Lake Jessie Township is a township in Itasca County, Minnesota, United States. The population was 248 at the 2020 census.

==Geography==
According to the United States Census Bureau, the township has a total area of 36.7 sqmi, of which 33.4 sqmi is land and 3.3 sqmi, or 8.89%, is water.

==Demographics==
As of the census of 2000, there were 335 people, 136 households, and 96 families living in the township. The population density was 10.0 PD/sqmi. There were 284 housing units at an average density of 8.5 /sqmi. The racial makeup of the township was 99.40% White and 0.60% African American. Hispanic or Latino of any race were 0.30% of the population.

There were 136 households, out of which 25.0% had children under the age of 18 living with them, 63.2% were married couples living together, 2.9% had a female householder with no husband present, and 29.4% were non-families. 27.2% of all households were made up of individuals, and 10.3% had someone living alone who was 65 years of age or older. The average household size was 2.46 and the average family size was 2.95.

In the township the population was spread out, with 23.9% under the age of 18, 4.8% from 18 to 24, 22.7% from 25 to 44, 29.0% from 45 to 64, and 19.7% who were 65 years of age or older. The median age was 42 years. For every 100 females, there were 129.5 males. For every 100 females age 18 and over, there were 110.7 males.
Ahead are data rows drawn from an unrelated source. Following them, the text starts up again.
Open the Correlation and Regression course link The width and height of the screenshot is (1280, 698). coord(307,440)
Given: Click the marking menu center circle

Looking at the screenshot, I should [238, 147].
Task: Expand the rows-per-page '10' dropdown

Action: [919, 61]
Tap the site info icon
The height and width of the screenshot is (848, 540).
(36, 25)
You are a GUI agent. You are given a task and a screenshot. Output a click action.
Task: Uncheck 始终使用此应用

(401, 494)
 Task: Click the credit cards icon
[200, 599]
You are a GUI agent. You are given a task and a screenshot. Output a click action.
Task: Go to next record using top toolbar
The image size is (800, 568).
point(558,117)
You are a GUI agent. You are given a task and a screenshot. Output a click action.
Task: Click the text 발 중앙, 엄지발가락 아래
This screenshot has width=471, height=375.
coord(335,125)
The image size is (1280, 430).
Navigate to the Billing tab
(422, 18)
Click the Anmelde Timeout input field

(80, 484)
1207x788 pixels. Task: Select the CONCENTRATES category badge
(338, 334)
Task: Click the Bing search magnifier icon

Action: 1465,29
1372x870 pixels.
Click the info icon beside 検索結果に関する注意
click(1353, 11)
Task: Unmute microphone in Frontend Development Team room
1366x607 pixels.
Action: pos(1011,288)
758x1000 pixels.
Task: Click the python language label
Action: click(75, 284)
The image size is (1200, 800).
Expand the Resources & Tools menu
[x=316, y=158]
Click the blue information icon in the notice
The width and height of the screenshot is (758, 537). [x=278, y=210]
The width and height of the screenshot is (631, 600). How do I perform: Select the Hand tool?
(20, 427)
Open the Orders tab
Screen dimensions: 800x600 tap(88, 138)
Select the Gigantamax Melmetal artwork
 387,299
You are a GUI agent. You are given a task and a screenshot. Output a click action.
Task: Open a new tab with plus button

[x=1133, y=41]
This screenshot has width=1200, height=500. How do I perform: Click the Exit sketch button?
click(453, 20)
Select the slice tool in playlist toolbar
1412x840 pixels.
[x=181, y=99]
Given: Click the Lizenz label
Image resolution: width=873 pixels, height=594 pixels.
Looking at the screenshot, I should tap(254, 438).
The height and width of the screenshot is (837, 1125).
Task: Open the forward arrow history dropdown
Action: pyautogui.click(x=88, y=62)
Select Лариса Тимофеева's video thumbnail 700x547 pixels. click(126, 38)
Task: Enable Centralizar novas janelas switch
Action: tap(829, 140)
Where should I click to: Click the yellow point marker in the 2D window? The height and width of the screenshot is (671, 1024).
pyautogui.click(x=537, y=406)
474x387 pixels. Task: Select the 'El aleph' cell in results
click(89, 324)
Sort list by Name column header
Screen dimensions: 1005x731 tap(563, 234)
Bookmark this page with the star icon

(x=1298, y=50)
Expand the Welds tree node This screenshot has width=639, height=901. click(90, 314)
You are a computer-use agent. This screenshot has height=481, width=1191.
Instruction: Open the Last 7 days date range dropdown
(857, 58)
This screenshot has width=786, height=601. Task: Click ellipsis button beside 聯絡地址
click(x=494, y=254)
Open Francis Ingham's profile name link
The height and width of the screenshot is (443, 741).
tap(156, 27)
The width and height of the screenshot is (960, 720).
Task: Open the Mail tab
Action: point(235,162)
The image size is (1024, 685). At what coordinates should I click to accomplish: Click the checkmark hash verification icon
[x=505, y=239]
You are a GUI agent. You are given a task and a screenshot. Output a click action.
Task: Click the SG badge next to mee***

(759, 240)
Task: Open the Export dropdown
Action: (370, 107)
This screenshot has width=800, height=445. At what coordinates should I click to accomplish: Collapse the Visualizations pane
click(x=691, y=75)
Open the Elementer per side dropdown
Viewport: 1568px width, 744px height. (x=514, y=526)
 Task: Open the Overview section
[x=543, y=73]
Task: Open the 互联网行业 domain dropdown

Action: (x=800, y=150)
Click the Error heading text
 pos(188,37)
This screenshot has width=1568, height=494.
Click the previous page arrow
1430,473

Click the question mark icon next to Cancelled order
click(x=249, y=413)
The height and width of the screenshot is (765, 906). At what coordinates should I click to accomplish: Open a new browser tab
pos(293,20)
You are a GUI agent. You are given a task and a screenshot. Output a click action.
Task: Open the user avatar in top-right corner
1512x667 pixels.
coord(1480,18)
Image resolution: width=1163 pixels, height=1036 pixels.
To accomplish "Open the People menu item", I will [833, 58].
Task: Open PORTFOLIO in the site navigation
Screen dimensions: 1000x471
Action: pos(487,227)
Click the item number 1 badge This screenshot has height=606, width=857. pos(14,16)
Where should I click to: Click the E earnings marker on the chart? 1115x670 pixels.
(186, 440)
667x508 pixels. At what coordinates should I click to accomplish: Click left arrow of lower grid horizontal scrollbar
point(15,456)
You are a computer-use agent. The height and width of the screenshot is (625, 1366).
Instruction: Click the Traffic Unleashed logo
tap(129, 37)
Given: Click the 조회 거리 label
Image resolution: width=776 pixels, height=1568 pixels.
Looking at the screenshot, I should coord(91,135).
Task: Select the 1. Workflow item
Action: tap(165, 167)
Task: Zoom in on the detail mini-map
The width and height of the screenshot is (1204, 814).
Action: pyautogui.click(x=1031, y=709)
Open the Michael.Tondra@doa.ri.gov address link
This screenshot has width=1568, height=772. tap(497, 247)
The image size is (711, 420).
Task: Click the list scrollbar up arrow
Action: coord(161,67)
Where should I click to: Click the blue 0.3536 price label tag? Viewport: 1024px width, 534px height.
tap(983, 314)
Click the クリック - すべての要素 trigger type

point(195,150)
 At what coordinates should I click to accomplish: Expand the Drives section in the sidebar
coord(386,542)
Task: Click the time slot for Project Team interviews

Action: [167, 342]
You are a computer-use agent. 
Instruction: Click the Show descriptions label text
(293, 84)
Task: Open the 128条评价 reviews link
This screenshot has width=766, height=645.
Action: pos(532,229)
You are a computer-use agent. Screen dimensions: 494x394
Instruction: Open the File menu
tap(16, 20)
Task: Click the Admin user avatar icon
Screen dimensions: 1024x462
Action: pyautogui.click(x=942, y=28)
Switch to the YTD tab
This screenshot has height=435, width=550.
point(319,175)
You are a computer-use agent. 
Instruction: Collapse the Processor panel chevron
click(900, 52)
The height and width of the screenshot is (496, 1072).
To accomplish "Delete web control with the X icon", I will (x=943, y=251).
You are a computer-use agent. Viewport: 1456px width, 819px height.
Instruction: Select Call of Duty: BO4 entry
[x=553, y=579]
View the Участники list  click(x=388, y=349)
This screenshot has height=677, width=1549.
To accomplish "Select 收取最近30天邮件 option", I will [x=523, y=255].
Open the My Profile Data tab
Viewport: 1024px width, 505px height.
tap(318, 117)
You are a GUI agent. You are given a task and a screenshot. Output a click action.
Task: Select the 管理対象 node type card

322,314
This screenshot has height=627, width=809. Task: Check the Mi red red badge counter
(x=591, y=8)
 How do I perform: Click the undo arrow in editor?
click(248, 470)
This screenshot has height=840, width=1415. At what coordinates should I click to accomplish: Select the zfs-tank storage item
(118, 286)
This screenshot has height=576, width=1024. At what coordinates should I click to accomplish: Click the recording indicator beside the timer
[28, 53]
The median income for a household in the township was $33,438, and the median income for a family was $38,125. Males had a median income of $27,813 versus $22,813 for females. The per capita income for the township was $18,865. About 11.7% of families and 17.9% of the population were below the poverty line, including 36.8% of those under age 18 and 14.9% of those age 65 or over.